_Your task_:
Please write out exactly the lines of the data below from the line holding "Viewport: 512px width, 214px height." through the line holding "Open the Facebook icon at the bottom", and leave out the rest.

(Saved data entries)
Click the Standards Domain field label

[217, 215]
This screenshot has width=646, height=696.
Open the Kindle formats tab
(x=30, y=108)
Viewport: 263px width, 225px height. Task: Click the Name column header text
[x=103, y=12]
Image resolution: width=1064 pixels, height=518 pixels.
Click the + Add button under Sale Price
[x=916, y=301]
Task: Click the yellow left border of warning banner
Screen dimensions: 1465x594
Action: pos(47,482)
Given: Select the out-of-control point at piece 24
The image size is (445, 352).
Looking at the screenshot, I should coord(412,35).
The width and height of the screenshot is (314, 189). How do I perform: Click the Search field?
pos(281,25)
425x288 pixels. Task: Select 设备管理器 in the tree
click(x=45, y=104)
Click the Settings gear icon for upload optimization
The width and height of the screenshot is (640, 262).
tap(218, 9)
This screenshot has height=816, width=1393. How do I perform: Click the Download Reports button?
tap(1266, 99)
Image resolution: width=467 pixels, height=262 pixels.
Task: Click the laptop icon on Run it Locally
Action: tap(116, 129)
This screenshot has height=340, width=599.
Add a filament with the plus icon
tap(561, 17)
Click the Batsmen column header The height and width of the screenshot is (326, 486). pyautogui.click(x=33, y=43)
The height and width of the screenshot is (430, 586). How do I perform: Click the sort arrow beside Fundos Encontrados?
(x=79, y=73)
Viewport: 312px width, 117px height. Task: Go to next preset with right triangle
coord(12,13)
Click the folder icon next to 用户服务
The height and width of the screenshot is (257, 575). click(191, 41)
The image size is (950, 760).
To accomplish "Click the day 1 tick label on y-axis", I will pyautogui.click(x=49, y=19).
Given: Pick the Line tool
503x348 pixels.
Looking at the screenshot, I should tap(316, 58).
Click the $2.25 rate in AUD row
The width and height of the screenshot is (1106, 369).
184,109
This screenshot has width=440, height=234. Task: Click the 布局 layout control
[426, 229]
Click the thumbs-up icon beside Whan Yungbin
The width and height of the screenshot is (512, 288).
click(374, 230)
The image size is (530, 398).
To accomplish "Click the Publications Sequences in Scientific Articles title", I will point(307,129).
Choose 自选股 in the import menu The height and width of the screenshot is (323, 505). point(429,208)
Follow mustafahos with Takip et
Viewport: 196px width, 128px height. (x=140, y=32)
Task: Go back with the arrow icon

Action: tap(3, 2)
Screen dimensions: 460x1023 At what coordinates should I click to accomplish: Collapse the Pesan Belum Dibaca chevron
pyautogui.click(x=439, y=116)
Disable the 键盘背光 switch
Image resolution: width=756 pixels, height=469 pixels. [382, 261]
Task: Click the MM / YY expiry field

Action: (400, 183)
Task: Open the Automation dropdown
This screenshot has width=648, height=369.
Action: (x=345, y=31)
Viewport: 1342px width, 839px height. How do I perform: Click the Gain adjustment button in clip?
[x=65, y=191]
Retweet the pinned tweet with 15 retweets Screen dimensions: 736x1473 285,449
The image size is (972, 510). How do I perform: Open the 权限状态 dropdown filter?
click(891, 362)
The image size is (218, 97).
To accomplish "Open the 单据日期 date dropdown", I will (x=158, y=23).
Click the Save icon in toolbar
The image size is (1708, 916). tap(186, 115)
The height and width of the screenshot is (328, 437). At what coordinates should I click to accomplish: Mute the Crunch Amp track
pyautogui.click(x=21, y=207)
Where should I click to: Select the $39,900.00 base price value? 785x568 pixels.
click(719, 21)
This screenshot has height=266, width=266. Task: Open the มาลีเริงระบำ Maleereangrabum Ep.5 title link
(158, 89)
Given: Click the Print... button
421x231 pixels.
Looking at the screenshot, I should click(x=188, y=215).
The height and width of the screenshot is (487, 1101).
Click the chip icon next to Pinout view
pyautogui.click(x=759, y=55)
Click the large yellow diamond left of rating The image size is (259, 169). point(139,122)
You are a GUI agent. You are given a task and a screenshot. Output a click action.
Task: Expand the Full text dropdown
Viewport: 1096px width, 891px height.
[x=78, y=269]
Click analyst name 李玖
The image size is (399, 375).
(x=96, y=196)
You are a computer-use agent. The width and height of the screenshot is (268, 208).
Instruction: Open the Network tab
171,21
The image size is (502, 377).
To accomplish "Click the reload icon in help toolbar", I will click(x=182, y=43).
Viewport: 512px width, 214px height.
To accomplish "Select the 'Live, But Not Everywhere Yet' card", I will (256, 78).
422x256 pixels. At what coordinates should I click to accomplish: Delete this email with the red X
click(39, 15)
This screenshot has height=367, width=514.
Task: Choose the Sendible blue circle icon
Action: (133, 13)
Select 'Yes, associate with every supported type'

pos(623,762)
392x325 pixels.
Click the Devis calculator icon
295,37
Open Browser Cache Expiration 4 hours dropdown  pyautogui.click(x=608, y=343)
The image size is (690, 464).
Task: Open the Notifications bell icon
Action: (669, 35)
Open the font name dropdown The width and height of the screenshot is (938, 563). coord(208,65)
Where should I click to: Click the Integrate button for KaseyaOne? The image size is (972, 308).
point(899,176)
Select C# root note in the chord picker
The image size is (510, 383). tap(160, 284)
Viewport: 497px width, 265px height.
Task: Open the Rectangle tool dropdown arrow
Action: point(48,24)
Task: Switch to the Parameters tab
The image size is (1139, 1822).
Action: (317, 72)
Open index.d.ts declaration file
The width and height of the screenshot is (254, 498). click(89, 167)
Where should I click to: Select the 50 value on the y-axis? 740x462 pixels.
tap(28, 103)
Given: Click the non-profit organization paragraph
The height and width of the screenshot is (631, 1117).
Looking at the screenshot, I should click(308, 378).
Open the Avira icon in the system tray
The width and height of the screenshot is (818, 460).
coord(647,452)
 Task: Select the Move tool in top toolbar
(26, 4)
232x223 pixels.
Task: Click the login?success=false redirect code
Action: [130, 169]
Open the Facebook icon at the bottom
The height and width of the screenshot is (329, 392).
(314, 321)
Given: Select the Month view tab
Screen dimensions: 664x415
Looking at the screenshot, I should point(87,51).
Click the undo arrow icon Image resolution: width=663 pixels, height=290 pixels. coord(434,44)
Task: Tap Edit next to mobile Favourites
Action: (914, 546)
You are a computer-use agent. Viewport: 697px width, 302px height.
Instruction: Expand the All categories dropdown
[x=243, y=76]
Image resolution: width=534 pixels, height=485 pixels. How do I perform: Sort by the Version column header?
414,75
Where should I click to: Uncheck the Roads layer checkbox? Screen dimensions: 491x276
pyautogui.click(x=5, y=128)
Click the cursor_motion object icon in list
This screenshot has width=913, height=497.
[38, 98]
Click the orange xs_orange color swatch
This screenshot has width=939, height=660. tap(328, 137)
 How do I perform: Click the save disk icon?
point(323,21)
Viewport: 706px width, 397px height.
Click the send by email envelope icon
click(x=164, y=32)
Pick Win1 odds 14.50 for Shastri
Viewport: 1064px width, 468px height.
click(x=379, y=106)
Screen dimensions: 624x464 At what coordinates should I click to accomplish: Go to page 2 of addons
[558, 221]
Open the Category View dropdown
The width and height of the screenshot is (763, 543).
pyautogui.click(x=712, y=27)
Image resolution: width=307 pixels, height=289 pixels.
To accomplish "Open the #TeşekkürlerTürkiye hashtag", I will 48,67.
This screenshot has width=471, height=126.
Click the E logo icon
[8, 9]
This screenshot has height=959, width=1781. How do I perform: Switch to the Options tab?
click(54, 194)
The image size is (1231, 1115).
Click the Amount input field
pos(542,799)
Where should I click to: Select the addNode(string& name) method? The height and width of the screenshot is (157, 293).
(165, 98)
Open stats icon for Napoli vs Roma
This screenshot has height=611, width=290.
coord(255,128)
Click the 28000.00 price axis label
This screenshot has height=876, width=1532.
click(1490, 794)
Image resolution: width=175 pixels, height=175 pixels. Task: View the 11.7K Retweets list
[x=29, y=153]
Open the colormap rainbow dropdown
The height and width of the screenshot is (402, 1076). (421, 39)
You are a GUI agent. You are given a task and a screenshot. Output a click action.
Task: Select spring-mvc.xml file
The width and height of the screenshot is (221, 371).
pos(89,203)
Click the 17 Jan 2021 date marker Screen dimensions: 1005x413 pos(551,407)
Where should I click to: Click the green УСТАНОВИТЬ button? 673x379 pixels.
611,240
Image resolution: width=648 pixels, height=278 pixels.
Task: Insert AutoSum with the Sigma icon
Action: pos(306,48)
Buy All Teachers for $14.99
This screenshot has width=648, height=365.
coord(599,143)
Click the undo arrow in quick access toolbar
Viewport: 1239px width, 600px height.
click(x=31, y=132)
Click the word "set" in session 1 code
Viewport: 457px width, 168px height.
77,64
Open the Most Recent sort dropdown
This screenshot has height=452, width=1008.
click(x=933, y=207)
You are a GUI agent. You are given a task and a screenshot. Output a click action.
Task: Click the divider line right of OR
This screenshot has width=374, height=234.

_Exercise output_:
Viewport: 512px width, 214px height.
To accomplish "Select the 'Live, But Not Everywhere Yet' card", I will (256, 78).
422x256 pixels. At what coordinates should I click to accomplish: Delete this email with the red X
click(39, 15)
This screenshot has height=367, width=514.
Task: Choose the Sendible blue circle icon
Action: (133, 13)
Select 'Yes, associate with every supported type'

pos(623,762)
392x325 pixels.
Click the Devis calculator icon
295,37
Open Browser Cache Expiration 4 hours dropdown  pyautogui.click(x=608, y=343)
The image size is (690, 464).
Task: Open the Notifications bell icon
Action: (669, 35)
Open the font name dropdown The width and height of the screenshot is (938, 563). coord(208,65)
Where should I click to: Click the Integrate button for KaseyaOne? The image size is (972, 308).
point(899,176)
Select C# root note in the chord picker
The image size is (510, 383). tap(160, 284)
Viewport: 497px width, 265px height.
Task: Open the Rectangle tool dropdown arrow
Action: point(48,24)
Task: Switch to the Parameters tab
The image size is (1139, 1822).
Action: (317, 72)
Open index.d.ts declaration file
The width and height of the screenshot is (254, 498). click(89, 167)
Where should I click to: Select the 50 value on the y-axis? 740x462 pixels.
tap(28, 103)
Given: Click the non-profit organization paragraph
The height and width of the screenshot is (631, 1117).
Looking at the screenshot, I should click(308, 378).
Open the Avira icon in the system tray
The width and height of the screenshot is (818, 460).
coord(647,452)
 Task: Select the Move tool in top toolbar
(26, 4)
232x223 pixels.
Task: Click the login?success=false redirect code
Action: [130, 169]
Open the Facebook icon at the bottom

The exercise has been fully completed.